Spending on new single-family homes increased to an annual rate of $166.3 billion, a rate unseen since August 2008. On a year-over-year basis, new single-family construction spending increased 33.2%.
Breaking the decline that started in January 2013, home improvement spending also registered gains. Remodeling spending increased to an annual rate of $124.2 billion, 1.9% above the April reading, 7% above the year ago, but still below the spending rate registered during the first quarter of 2012.
The expansion of residential construction spending has benefitted most housing markets across the nation. The July NAHB/First American Improving Markets Index (IMI) dropped slightly to 255 from 263 in June. The number of markets that are improving remains at more than 70% of all metropolitan areas with sufficient data (361). The stabilizing of the IMI for the past six months is a natural outcome of a full national recovery with some local variation in price growth.
For May, the Census Bureau and HUD reported that newly constructed single-family homes sold at a seasonally adjusted annual rate of 476,000 in May. This is a 2.1% increase from the pace in April and represents steady progress from the housing bust lows.
Supporting new home sales are continued low interest rates for new construction. For example, in May the Federal Housing Finance Agency reported the average contract rate for newly built homes was 3.41%, the lowest rate since February.
The inventory of new homes for sale edged up to 161,000 from 157,000 in April, but this level of inventory is still historically low and represents roughly one-third of the units sold, well below the more normal inventory level of half of units sold.
Existing homes sales, as reported by the National Association of Realtors (NAR), were also up in May, a 4.2% monthly increase and up 12.9% from May 2012. The total housing inventory at the end of May increased 3.3% from the previous month to 2.22 million existing homes for sale. At the current sales rate, the May 2013 inventory represents a 5.1-month supply.
In May, all-cash sales were 33% of transactions. Investors accounted for 18% of home sales. First-time buyers accounted for 28% of May 2013 sales. Looking forward, the NAR Pending Home Sales Index was up sharply in May, increasing 6.7% from April.
Rising housing demand and limited inventory have resulted in rising home prices. According to the Federal Housing Finance Agency, U.S. home prices rose by 0.7% on a month-over-month seasonally adjusted basis in April. This is the 15th consecutive monthly increase, with prices up 9.9% since January 2012. Standard and Poor’s reported that its house price index also rose in April, increasing by 12.1% on a year-over-year not seasonally adjusted basis.
Rising home values have in turn helped improve state and local property tax collections. Widely expected to fall in the wake of the housing crisis, during the last four quarters, state and local government property tax collections reached a historic high on a nominal dollar basis. According to the Census, from the second quarter of 2012 through the end of the first quarter of 2013, approximately $478 billion of tax was paid by property owners. This exceeds the previous trailing four-quarter record of $476.5 billion, set at the end of the third quarter of 2010.
Supporting the continued improvements for housing are generally favorable macroeconomic conditions with one exception.
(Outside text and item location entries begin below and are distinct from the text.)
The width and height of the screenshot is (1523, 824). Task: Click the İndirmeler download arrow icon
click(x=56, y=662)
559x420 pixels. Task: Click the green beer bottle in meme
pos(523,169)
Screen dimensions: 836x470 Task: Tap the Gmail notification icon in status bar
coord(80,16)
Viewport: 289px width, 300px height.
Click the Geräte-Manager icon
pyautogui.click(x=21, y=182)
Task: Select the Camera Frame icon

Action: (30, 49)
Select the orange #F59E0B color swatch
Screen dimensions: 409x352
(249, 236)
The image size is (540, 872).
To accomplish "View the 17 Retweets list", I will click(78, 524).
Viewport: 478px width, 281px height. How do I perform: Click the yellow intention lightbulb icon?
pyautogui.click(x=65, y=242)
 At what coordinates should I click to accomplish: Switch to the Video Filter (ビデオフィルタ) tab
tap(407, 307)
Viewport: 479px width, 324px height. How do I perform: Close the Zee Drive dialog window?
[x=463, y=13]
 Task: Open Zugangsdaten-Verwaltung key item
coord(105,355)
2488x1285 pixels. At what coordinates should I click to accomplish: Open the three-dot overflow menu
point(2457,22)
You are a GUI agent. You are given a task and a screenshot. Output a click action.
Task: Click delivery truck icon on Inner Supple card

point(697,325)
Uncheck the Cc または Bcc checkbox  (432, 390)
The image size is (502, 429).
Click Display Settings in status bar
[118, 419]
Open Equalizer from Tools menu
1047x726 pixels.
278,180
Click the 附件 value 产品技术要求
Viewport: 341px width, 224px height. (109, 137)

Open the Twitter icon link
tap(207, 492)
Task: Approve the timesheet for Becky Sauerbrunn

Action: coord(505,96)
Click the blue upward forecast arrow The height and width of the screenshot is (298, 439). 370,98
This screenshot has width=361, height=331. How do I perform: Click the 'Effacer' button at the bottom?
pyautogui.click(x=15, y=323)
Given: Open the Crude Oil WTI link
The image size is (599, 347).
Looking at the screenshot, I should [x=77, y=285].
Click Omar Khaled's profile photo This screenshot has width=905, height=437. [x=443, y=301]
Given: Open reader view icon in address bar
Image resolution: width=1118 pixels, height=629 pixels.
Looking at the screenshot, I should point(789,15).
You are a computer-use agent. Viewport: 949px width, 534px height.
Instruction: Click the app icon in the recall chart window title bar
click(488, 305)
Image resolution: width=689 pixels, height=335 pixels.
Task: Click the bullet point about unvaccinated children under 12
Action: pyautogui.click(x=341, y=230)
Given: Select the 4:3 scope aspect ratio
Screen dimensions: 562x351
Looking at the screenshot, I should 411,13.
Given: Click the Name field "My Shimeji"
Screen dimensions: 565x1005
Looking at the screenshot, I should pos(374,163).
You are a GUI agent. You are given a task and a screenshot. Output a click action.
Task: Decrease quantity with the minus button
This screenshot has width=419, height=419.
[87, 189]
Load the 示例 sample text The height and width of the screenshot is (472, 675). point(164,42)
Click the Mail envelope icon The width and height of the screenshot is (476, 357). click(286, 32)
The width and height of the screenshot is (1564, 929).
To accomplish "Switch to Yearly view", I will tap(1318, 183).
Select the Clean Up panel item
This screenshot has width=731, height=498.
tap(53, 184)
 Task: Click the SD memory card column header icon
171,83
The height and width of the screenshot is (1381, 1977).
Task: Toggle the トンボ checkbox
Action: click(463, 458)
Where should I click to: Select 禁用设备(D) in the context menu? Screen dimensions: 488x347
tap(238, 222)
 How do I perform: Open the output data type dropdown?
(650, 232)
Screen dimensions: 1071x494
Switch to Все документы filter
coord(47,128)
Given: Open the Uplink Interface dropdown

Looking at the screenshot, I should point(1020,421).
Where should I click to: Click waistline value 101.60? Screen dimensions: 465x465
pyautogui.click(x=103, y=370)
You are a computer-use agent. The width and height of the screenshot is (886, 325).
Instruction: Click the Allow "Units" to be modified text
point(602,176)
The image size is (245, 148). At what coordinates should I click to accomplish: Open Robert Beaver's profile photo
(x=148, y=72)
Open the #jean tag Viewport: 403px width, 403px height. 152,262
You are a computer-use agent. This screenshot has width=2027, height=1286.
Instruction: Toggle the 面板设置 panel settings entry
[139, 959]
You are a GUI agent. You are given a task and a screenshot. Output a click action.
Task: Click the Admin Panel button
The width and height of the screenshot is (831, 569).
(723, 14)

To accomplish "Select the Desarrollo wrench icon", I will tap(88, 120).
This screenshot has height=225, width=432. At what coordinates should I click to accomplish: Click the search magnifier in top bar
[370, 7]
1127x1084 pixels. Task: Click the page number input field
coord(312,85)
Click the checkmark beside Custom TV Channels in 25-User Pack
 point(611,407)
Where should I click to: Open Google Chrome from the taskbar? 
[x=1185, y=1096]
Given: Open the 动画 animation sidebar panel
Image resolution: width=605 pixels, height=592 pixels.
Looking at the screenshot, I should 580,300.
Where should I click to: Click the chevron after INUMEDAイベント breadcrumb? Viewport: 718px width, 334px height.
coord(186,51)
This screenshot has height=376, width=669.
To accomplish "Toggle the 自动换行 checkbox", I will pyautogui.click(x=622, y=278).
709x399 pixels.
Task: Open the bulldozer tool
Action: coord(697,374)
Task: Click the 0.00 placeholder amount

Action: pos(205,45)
Gross domestic product growth for the first quarter was a weak, albeit positive, 1.8%. Other indicators support a more positive outlook: June employment data from the Bureau of Labor Statistics indicated that payrolls grew by 195,000, slightly ahead of the 191,000 average for the past year.
Consumer confidence surveys indicate optimism about current conditions, although with some concerns about future improvements for personal finances. Perhaps most important for housing, the Federal Reserve continues to pursue accommodative monetary policy that helps keep interest rates low.
Recent NAHB surveys have spotlighted other topics of interest for housing. One survey conducted with the National Lumber and Building Material Dealers Association detailed shortages of key building materials. Among builders, the highest incidence of shortages was reported for oriented strand board (OSB), with 22% of builders reporting shortages, followed by gypsum wall board (20%), framing lumber (18%) and plywood (also 18%).
Except for wall board, the incidence of shortages for these products was higher among the lumber dealers, with 27-28% of dealers reporting shortages of OSB and plywood, and 36% reporting a shortage of framing lumber.
With an eye toward home buyer preferences, NAHB also recently published a study identifying the top features that buyers of upscale homes seek. Among these features are kitchens with a warming drawer and wine cooler, two-story family rooms and outdoor kitchens.
Finally, NAHB analysis recently examined means to identify whether proposed building code changes are economically efficient. The study finds evidence that a change in energy-related codes can be classified as cost effective if it returns at least 10% in energy savings the first year.